Inspired by his father, Gede Yudiawan, loves cooking and the kitchen. “Cooking is my hobby. What started as a hobby turned into something else when I created a restaurant with my friend, and through hard work, honesty and prayers, we were able to achieve our dream,” said Gede Yudiawan, now known as Chef Yudi. He opened his restaurant, Warung Sunset Iga Bakar in Kuta, Bali, in 2013.
Warung Sunset Iga Bakar found success, especially known for its flavorful BBQ pork ribs with mouthwatering range of textures. “My dad was the village’s chef, so ever since I was a young boy I would follow my dad in the kitchen, like if my dad got an invitation to cook for the village,” he explained. Chef Yudi has been working in the kitchen since 2000.
Chef Yudi believes that the Indonesian culinary industry, especially the Balinese culinary scene, is not only rich in spices but also healthy, if the cooking process is done properly. “It is healthy because most of the seasoning use spices that contain rich nutrients that is good for the body, for example Curcumin as antibiotic, Greater Galangal as antiseptic, and more. When it comes to flavor, they are also unique and authentic,” continued Chef Yudi.
His incredible cooking skills have been recognized by one of the most acclaimed Indonesian chefs, William Wongso. Chef Yudi has joined the Maestro in introducing the Indonesian cuisines and dishes abroad. “I was invited by William Wongso to present the Archipelago’s dishes abroad, especially for Balinese food,” said Chef Yudi.
He is proud of Indonesia’s diverse cuisines and appreciate the opportunity to introduce dishes from Bali to other countries. However, he found that Indonesia’s culinary scene still faces two major difficulties. He explained: “The first one is Human Resources, there aren’t many people that understand Indonesian food. The second one is standardization of Indonesia’s produce from local farmers, we don’t have that yet.”

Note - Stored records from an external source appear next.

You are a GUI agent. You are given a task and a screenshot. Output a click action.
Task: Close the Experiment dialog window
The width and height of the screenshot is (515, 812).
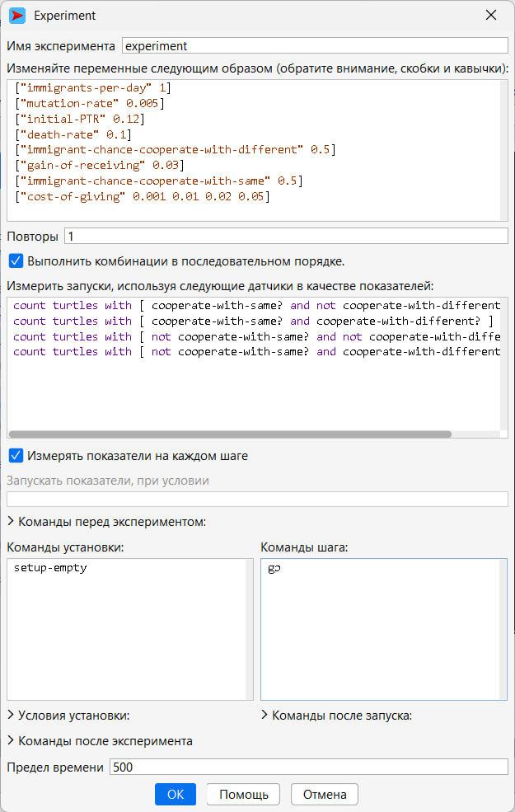[x=491, y=16]
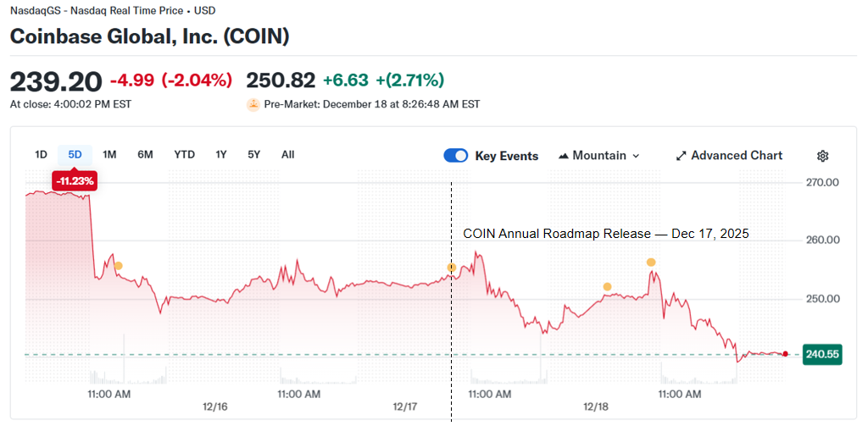This screenshot has height=426, width=868.
Task: Click the Advanced Chart expand arrows icon
Action: pos(681,156)
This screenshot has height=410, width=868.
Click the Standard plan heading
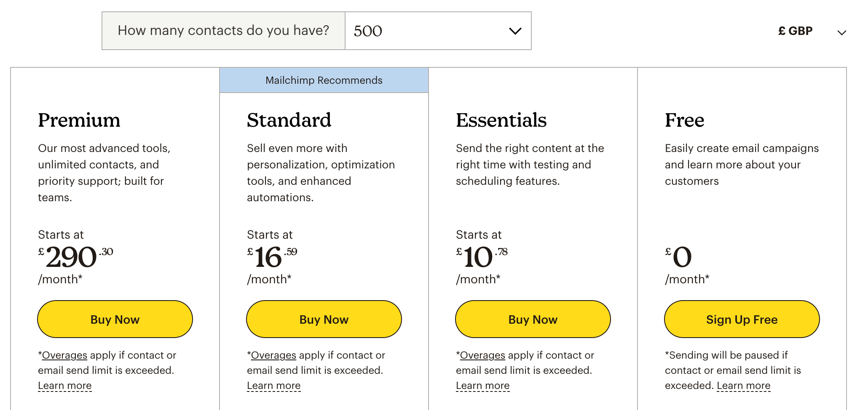tap(289, 120)
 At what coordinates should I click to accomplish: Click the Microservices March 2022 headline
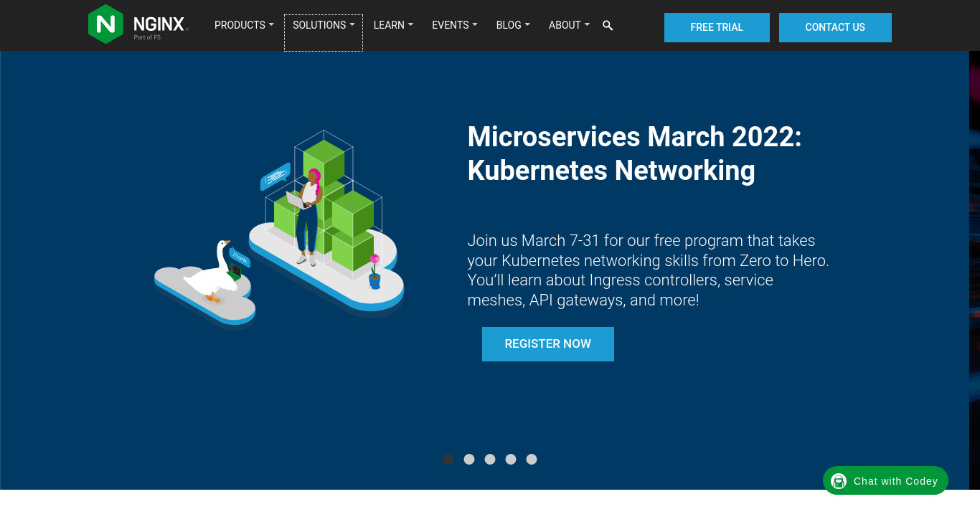tap(634, 153)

Not only respected by the community from his work as a chef, he also became a pemangku or priest in 2015. His role as a pemangku is his top priority, but he found it helpful for his culinary journey as well. He learns how both roles require great communication to succeed. What seems to be two completely different roles are actually complimentary to each other. With both roles, he hopes to continue helping his community and surroundings.